With existing legacy data centers in the nearby communities of Alpharetta and Norcross, power cost and availability were the driving site selection factors pushing Flexential to Douglasville, Mallory said.

As is typical in data center development, Flexential’s site selection process also weighed fiber connectivity, tax incentives and land cost. Mallory said the company also paid close attention to economic growth trends within the Atlanta market to find sites close to emerging commercial hubs and potential customers who value both physical access to the data centers and the low latency created by proximity to their servers.   

“We start looking at marketwide GDP growth, and then, within the market, we look at it on a micro-level: Where are the people going, and where are businesses investing?” Mallory told Bisnow. “This site ticked all the boxes.” 

In addition to new development in Atlanta, Flexential just completed construction on a 36 MW facility in the West Coast data center hub of Hillsboro, Oregon, and significantly increased the capacity of its Denver-area data center.

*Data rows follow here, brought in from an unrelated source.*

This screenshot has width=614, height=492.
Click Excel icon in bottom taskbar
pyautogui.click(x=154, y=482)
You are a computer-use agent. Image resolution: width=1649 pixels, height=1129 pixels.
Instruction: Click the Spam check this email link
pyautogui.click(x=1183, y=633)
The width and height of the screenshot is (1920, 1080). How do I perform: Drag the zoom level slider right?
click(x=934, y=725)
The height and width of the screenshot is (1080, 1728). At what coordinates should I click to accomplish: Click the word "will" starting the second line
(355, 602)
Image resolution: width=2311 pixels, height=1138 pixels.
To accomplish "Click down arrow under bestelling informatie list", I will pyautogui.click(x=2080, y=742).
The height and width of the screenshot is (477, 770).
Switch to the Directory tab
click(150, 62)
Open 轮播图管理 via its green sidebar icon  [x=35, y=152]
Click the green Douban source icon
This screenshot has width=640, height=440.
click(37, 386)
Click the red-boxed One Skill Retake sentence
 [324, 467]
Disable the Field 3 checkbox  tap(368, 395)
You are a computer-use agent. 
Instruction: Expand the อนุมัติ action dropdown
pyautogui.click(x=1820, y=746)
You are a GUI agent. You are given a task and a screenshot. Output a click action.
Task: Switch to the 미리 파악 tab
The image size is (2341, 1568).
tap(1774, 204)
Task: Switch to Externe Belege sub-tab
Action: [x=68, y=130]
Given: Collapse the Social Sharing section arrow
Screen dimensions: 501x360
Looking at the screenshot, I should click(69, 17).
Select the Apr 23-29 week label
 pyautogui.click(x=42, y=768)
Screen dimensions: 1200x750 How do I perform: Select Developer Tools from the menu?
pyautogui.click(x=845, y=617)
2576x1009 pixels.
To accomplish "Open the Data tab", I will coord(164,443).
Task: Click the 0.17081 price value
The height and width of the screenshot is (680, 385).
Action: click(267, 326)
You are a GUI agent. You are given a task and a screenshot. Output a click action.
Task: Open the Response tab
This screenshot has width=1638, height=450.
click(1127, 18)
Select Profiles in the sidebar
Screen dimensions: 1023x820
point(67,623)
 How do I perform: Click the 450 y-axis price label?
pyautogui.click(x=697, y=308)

Mallory said it is planning more development in the 19 North American markets where Flexential already has a presence. 

“In all of our existing markets that are top 10 markets for growth, we have a focus on expansion,” Mallory said. “We’re watching them closely, and like in Atlanta, when we find the right type of property with the right type of partners, we move forward with it.” 

Flexential’s expansion in the coming months will likely also include development in new regions, particularly smaller second- and third-tier markets, Mallory said.

Although company officials declined to provide specific locations, Mallory said there are seven specific markets the company is “actively pursuing." He said these are regions where existing customers have asked for additional infrastructure or where potential tenants have been identified. The bulk of these tenants would be hyperscale cloud providers in need of smaller edge deployments.

Finding appropriate locations for new data center development in these smaller markets can be a challenge, Mallory said, as property owners, utilities, builders and other local partners are less familiar with the industry and the intricacies of data center site selection. But with demand surging and colocation providers looking to pull the trigger once the right site becomes available, Mallory said CRE professionals in emerging data center markets should be familiarizing themselves with the industry if they want to be able to take advantage of what is likely to be a wave of providers looking for places to build. 

“Make sure you're getting close to companies like Flexential that are operating in the Tier 2 or Tier 3 markets,” he said. “All of us are active right now looking for partners.”